Safe AI for surgical assistance

Developing methods for assistive robots to learn correct actions from human experts, in the domain of surgical assistance in operating rooms

Introduction

As AI based decision-making methods make their way from internet applications to more safety-critical physical systems, questions about the robustness of the models and policies become increasingly more important. This project is developing methods to address this through novel methods for learning specifications from human experts and synthesising policies that are correct by construction. These developments are grounded in the domain of surgical assistance with autonomous robots in the operating room.

Explaining the science

The work addresses a number of different scientific questions.

The project is developing techniques for interactive learning, going from rich cross-modal data obtained as a human expert performs various tasks of interest, to the underlying specifications that implicitly define the task and associated models of activity.
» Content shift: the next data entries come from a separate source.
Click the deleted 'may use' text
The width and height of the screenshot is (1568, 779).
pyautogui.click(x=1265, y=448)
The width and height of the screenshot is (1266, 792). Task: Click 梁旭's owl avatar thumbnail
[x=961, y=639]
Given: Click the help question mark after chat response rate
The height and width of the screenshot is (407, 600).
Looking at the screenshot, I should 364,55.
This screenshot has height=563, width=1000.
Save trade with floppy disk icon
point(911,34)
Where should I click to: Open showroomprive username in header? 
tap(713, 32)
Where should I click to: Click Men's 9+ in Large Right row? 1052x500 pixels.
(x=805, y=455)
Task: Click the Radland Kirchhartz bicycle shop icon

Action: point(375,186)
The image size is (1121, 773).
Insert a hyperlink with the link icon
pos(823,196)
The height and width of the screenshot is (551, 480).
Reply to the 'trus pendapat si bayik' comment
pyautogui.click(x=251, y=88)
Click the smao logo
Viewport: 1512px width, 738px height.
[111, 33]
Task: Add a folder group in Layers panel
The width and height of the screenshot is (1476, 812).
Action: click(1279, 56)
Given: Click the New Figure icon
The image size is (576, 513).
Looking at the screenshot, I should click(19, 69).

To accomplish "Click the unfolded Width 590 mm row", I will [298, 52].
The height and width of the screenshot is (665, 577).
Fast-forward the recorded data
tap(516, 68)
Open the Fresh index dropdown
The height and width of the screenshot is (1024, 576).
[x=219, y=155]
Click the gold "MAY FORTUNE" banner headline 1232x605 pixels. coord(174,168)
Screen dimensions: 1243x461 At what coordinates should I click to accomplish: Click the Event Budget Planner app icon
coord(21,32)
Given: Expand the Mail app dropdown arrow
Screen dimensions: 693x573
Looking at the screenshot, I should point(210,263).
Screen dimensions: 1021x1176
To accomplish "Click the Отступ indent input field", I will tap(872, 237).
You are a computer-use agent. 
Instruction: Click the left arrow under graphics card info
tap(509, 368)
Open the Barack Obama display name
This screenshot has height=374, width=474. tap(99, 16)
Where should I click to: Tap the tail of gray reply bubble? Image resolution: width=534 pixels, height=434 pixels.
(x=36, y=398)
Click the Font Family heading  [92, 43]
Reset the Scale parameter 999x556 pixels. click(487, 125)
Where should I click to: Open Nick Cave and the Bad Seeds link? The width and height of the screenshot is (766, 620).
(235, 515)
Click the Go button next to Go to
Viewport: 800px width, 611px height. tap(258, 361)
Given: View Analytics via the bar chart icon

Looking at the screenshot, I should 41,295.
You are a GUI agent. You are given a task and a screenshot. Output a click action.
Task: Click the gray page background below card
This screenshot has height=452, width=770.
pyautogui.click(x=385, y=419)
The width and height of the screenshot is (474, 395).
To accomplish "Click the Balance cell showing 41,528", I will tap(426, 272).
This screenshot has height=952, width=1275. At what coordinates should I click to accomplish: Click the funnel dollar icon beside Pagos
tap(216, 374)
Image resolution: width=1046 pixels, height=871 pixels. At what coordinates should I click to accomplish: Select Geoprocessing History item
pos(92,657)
This work is extending the familiar paradigm of learning from demonstrations, which has been used successfully in robotics before, to one of 'programming by discussion', emphasising the interactive nature of the learning, as well as having engineering design specifications focus on the target of learning specifically.

New techniques are being developed for interrogating the properties of the models being learned. By working with hybrid systems representations of planning and control tasks, wherein (probabilistic) programs are defined over underlying dynamical systems models, a variety of methods are adopted for analysis of behavioural properties, ranging from formal program analysis to statistical model checking. In particular, 'closed-loop' analysis methods are being developed that explore the input space to identify adversarial examples and subsequently repair the models to protect against these. The work also envisions the possibility of human inspection and knowledge injection, to facilitate incorporation of, for instance, 'codes of practice' that are already semi-formally available in many application domains. 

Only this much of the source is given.